My Lords, I rise following two notable speeches. The one of the noble Lord, Lord Hooson, delivered with great lucidity, force and elegance, and with which I almost, but not totally, disagreed; and Lord Shackleton's speech, with which I almost, but not totally, agreed. I therefore stake out my position to begin with. The noble Lord, Lord Hooson, implied that the system is beginning to break down; that a new constitutional settlement might be necessary; that the triangular pact is in danger of erosion, if not collapse. Now I would be a rich man if, every time someone had said to me, "The system is breaking down", or, "Things will never be the same again", they had given me a fiver. I should have been a very rich man indeed.

One has to look at the present position of the Civil Service, Parliament, and the Government in broad, historical terms. All I should like to say, following up Lord Shackleton's speech, is that I entirely agree with him, and indeed the noble Lord, Lord Hooson, that the Official Secrets Act has long been discredited, but I would not myself replace it with a freedom of information Act for some of the reasons that the noble Lord, Lord Shackleton, explained.

I find myself in an invidious position on the question of whether or not one should have a head of the Civil Service and a separate Cabinet Secretary. All I would say is what I have already said in another place, that the two posts have one similarity in that they are both extraordinarily sensitive; otherwise they are totally different. The Cabinet Secretary necessarily must be the intimate adviser of the Prime Minister of the day, and must be at his or her beck and call, and rightly so. The head of the home Civil Service has a role as the head of a profession, and a representational function both to Ministers and to other constituencies as well.
= = = =
### Task item:
Print the portion of the speech running from "My Lords, I" down to "rich man indeed.", word for word.

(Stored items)
= = = =
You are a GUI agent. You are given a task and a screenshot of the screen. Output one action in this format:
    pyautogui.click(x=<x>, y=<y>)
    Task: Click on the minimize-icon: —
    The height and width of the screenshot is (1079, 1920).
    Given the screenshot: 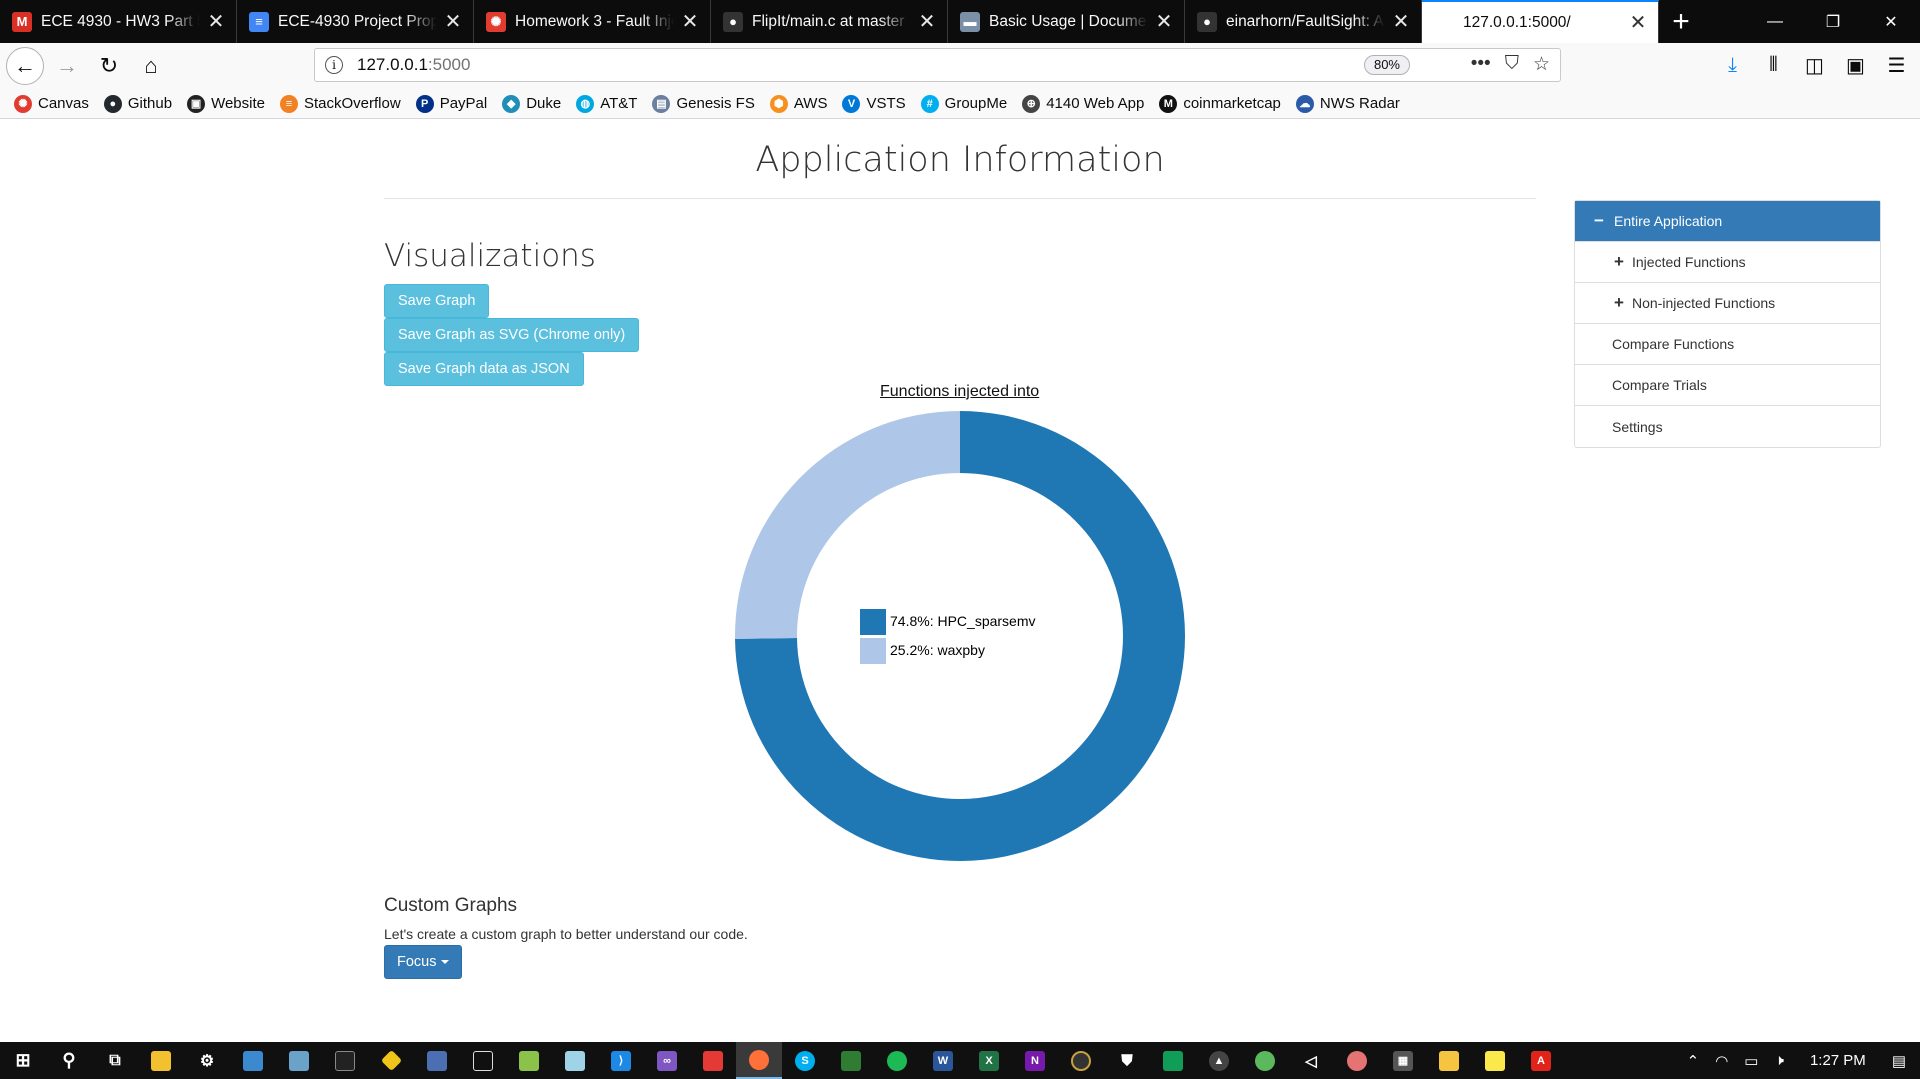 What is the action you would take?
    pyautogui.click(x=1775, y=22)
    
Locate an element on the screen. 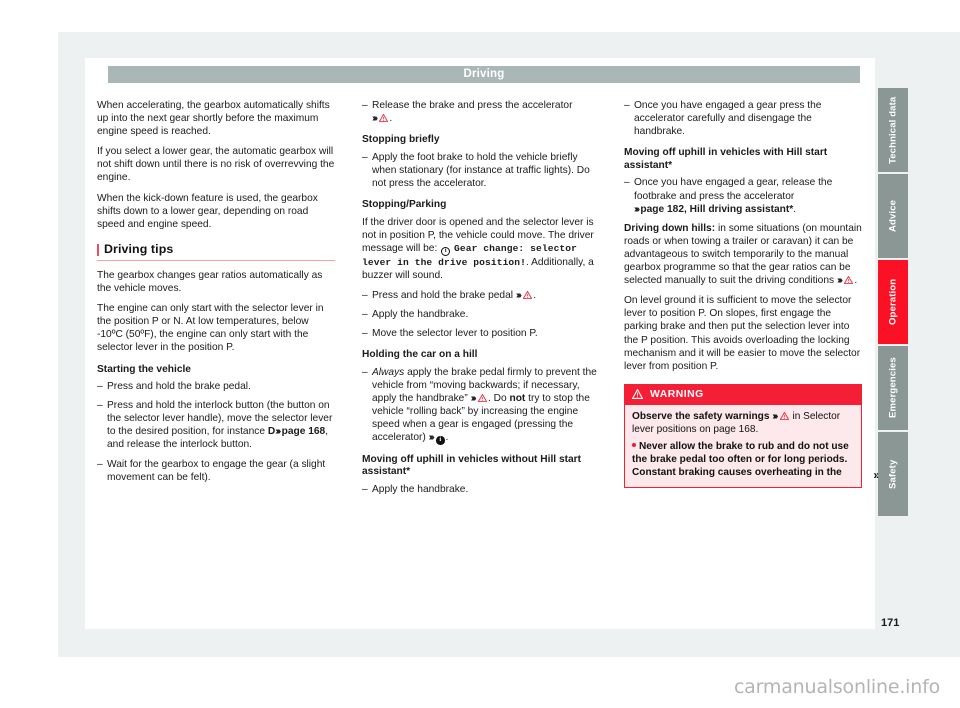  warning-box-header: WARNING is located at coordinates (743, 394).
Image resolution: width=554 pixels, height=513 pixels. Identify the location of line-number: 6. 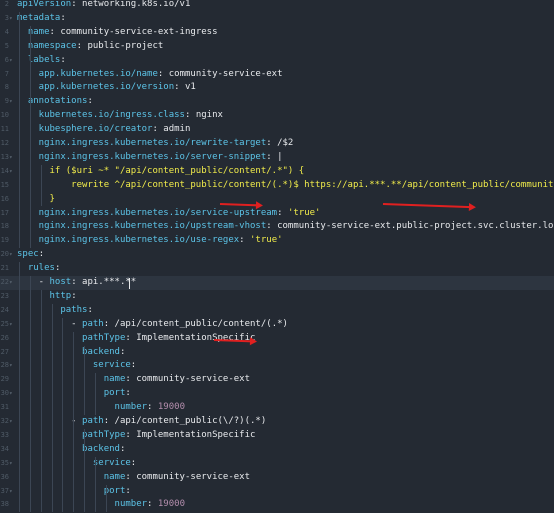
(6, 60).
= = = =
### The answer:
My Lords, I rise following two notable speeches. The one of the noble Lord, Lord Hooson, delivered with great lucidity, force and elegance, and with which I almost, but not totally, disagreed; and Lord Shackleton's speech, with which I almost, but not totally, agreed. I therefore stake out my position to begin with. The noble Lord, Lord Hooson, implied that the system is beginning to break down; that a new constitutional settlement might be necessary; that the triangular pact is in danger of erosion, if not collapse. Now I would be a rich man if, every time someone had said to me, "The system is breaking down", or, "Things will never be the same again", they had given me a fiver. I should have been a very rich man indeed.